### Work instructions
The lines below that include "agent" are to be found and copied.

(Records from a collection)

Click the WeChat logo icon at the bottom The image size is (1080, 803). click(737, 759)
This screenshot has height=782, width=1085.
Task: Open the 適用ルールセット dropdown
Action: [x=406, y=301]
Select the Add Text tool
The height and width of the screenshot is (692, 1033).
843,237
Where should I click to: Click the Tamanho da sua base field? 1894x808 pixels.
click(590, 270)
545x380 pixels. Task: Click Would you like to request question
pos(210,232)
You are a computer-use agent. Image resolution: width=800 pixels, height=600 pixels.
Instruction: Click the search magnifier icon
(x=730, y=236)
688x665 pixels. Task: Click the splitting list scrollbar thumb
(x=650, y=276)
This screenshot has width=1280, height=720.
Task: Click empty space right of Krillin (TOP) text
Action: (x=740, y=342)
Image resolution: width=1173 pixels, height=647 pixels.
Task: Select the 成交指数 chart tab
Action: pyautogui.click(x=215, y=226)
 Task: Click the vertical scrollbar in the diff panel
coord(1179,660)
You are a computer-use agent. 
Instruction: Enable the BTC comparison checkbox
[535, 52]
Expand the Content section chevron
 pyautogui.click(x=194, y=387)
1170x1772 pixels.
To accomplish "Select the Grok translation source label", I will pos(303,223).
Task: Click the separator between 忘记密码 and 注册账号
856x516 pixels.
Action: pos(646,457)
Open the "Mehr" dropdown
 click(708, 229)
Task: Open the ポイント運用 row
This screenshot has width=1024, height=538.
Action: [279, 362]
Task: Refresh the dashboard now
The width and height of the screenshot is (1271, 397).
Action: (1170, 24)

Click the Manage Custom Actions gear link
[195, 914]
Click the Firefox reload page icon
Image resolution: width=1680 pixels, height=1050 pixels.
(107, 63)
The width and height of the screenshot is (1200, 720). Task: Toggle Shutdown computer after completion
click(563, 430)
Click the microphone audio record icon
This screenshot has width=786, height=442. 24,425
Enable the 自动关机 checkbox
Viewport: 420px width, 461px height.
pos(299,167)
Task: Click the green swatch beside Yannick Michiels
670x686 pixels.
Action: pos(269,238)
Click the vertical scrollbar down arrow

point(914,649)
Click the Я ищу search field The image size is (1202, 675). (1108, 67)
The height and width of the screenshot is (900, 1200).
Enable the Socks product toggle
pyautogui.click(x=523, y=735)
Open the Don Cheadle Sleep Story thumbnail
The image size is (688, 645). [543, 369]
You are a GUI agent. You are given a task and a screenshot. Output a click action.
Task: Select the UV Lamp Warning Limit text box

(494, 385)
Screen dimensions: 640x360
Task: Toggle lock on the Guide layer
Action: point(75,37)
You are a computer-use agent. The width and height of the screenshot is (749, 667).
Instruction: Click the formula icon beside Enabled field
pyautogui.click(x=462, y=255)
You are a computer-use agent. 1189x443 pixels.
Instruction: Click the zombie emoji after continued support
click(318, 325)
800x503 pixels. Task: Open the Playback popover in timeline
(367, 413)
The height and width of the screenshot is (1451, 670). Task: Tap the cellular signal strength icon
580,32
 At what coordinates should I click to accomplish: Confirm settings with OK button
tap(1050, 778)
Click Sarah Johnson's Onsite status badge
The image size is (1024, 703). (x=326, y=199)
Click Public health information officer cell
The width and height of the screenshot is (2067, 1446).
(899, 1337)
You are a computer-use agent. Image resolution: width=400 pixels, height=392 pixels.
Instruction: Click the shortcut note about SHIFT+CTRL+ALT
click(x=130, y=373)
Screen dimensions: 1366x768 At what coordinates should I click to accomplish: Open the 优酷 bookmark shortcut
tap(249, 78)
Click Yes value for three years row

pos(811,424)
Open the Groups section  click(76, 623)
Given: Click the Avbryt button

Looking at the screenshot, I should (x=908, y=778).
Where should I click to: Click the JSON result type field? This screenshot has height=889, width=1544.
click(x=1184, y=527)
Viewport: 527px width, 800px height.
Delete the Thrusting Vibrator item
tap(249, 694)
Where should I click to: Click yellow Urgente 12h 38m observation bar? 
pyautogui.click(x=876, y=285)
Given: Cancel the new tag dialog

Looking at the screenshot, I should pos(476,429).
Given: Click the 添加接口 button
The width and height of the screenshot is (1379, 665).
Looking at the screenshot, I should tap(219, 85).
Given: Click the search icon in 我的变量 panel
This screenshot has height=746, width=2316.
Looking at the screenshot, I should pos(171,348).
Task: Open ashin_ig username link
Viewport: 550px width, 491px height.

### Output of the exercise
You are a computer-use agent. Image resolution: width=800 pixels, height=600 pixels.
You are a computer-use agent. 
You are a GUI agent. You are given a task and a screenshot. Output a click action.
You are a computer-use agent. The width and height of the screenshot is (749, 667).
You are a computer-use agent. 1189x443 pixels.
You are a computer-use agent. Image resolution: width=400 pixels, height=392 pixels.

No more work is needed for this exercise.